Reproduza o trecho do texto sobre gestão de resíduos sólidos situado entre "cultural e social, com" e "resíduos sólidos [...].", inclusive.

# [Texto de leitura]
* * * * * * *

7.1 PRATICANDO OS PRINCÍPIOS DA GESTÃO E GERENCIAMENTO DE

RESÍDUOS SÓLIDOS

Gestão integrada de resíduos sólidos e gerenciamento de resíduos sólidos são

conceitos e práticas que se interpenetram e complementam, sendo a gestão definida

pela PNRS como o “conjunto de ações voltadas para a busca de soluções para os

resíduos sólidos, de forma a considerar as dimensões política, econômica, ambiental,

cultural e social, com controle social e sob a premissa do desenvolvimento

sustentável” (BRASIL, 2010a, art. 3º, XI). Gerenciamento (ibid., art. 3º, X) é o

conjunto de ações exercidas, direta ou indiretamente, nas etapas de coleta, transporte, transbordo, tratamento e destinação final ambientalmente adequada dos resíduos sólidos e disposição final ambientalmente adequada dos rejeitos, de acordo com plano municipal de gestão integrada de resíduos sólidos ou com plano de gerenciamento de resíduos sólidos [...].

* * * * * * *

# [Dados]
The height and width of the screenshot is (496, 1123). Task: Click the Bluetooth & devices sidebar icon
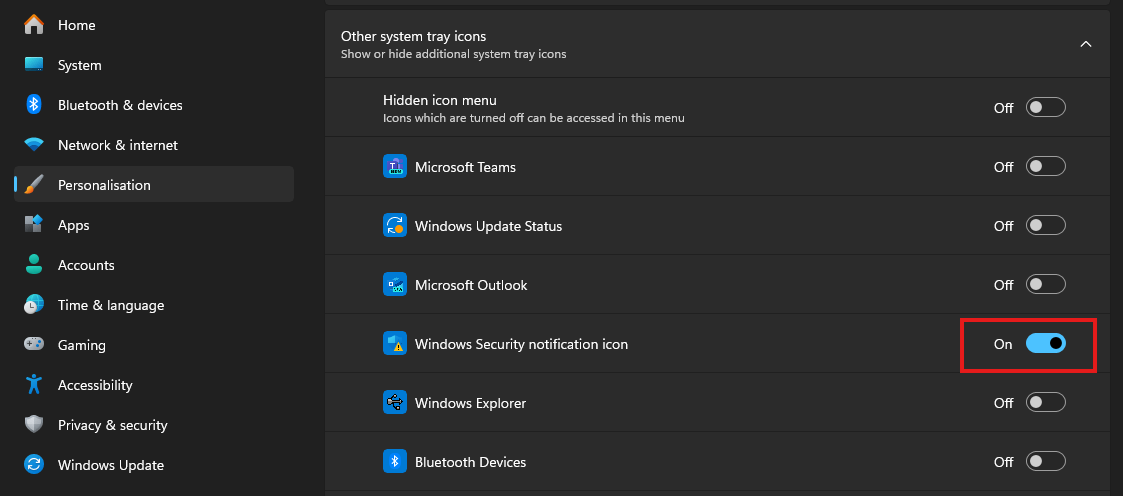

* * * * * * *

# [Resultado correto]
cultural e social, com controle social e sob a premissa do desenvolvimento

sustentável” (BRASIL, 2010a, art. 3º, XI). Gerenciamento (ibid., art. 3º, X) é o

conjunto de ações exercidas, direta ou indiretamente, nas etapas de coleta, transporte, transbordo, tratamento e destinação final ambientalmente adequada dos resíduos sólidos e disposição final ambientalmente adequada dos rejeitos, de acordo com plano municipal de gestão integrada de resíduos sólidos ou com plano de gerenciamento de resíduos sólidos [...].